- **PROBLEM DESCRIPTION**
For this exercise, return all the data exactly as it stands.

(Collected data)

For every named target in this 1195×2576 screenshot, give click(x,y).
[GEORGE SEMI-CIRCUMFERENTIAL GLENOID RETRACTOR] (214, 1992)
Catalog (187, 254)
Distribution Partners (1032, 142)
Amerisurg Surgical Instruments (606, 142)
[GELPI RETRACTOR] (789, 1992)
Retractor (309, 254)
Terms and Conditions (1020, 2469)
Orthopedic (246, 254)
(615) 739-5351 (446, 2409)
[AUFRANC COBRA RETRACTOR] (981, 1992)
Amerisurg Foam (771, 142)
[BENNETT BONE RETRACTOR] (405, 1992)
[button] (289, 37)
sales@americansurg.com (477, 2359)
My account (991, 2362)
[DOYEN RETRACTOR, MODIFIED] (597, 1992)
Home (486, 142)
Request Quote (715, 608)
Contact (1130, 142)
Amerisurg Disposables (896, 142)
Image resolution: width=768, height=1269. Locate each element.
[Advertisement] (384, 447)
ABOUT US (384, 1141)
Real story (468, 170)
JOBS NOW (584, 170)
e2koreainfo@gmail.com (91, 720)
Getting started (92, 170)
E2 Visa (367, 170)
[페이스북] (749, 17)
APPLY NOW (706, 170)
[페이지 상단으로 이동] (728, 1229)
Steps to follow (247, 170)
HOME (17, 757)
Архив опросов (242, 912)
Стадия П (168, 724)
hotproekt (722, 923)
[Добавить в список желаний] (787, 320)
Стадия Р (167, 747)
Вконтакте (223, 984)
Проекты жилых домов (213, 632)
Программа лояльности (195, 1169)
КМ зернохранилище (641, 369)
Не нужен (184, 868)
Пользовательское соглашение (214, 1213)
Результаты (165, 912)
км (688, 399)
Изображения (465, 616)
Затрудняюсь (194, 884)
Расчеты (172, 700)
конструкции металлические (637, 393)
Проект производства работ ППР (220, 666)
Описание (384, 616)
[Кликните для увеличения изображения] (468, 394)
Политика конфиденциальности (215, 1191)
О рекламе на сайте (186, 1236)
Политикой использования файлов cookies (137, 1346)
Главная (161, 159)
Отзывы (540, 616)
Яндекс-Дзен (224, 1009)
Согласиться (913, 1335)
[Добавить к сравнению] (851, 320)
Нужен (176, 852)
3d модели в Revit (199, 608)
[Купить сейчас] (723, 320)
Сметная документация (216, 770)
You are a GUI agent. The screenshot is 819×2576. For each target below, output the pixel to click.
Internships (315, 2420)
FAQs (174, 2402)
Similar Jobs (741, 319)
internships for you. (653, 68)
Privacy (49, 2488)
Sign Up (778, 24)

- **RESPONSE**
For every named target in this 1195×2576 screenshot, give click(x,y).
[GEORGE SEMI-CIRCUMFERENTIAL GLENOID RETRACTOR] (214, 1992)
Catalog (187, 254)
Distribution Partners (1032, 142)
Amerisurg Surgical Instruments (606, 142)
[GELPI RETRACTOR] (789, 1992)
Retractor (309, 254)
Terms and Conditions (1020, 2469)
Orthopedic (246, 254)
(615) 739-5351 (446, 2409)
[AUFRANC COBRA RETRACTOR] (981, 1992)
Amerisurg Foam (771, 142)
[BENNETT BONE RETRACTOR] (405, 1992)
[button] (289, 37)
sales@americansurg.com (477, 2359)
My account (991, 2362)
[DOYEN RETRACTOR, MODIFIED] (597, 1992)
Home (486, 142)
Request Quote (715, 608)
Contact (1130, 142)
Amerisurg Disposables (896, 142)
Image resolution: width=768, height=1269. Locate each element.
[Advertisement] (384, 447)
ABOUT US (384, 1141)
Real story (468, 170)
JOBS NOW (584, 170)
e2koreainfo@gmail.com (91, 720)
Getting started (92, 170)
E2 Visa (367, 170)
[페이스북] (749, 17)
APPLY NOW (706, 170)
[페이지 상단으로 이동] (728, 1229)
Steps to follow (247, 170)
HOME (17, 757)
Архив опросов (242, 912)
Стадия П (168, 724)
hotproekt (722, 923)
[Добавить в список желаний] (787, 320)
Стадия Р (167, 747)
Вконтакте (223, 984)
Проекты жилых домов (213, 632)
Программа лояльности (195, 1169)
КМ зернохранилище (641, 369)
Не нужен (184, 868)
Пользовательское соглашение (214, 1213)
Результаты (165, 912)
км (688, 399)
Изображения (465, 616)
Затрудняюсь (194, 884)
Расчеты (172, 700)
конструкции металлические (637, 393)
Проект производства работ ППР (220, 666)
Описание (384, 616)
[Кликните для увеличения изображения] (468, 394)
Политика конфиденциальности (215, 1191)
О рекламе на сайте (186, 1236)
Политикой использования файлов cookies (137, 1346)
Главная (161, 159)
Отзывы (540, 616)
Яндекс-Дзен (224, 1009)
Согласиться (913, 1335)
[Добавить к сравнению] (851, 320)
Нужен (176, 852)
3d модели в Revit (199, 608)
[Купить сейчас] (723, 320)
Сметная документация (216, 770)
You are a GUI agent. The screenshot is 819×2576. For each target below, output the pixel to click.
Internships (315, 2420)
FAQs (174, 2402)
Similar Jobs (741, 319)
internships for you. (653, 68)
Privacy (49, 2488)
Sign Up (778, 24)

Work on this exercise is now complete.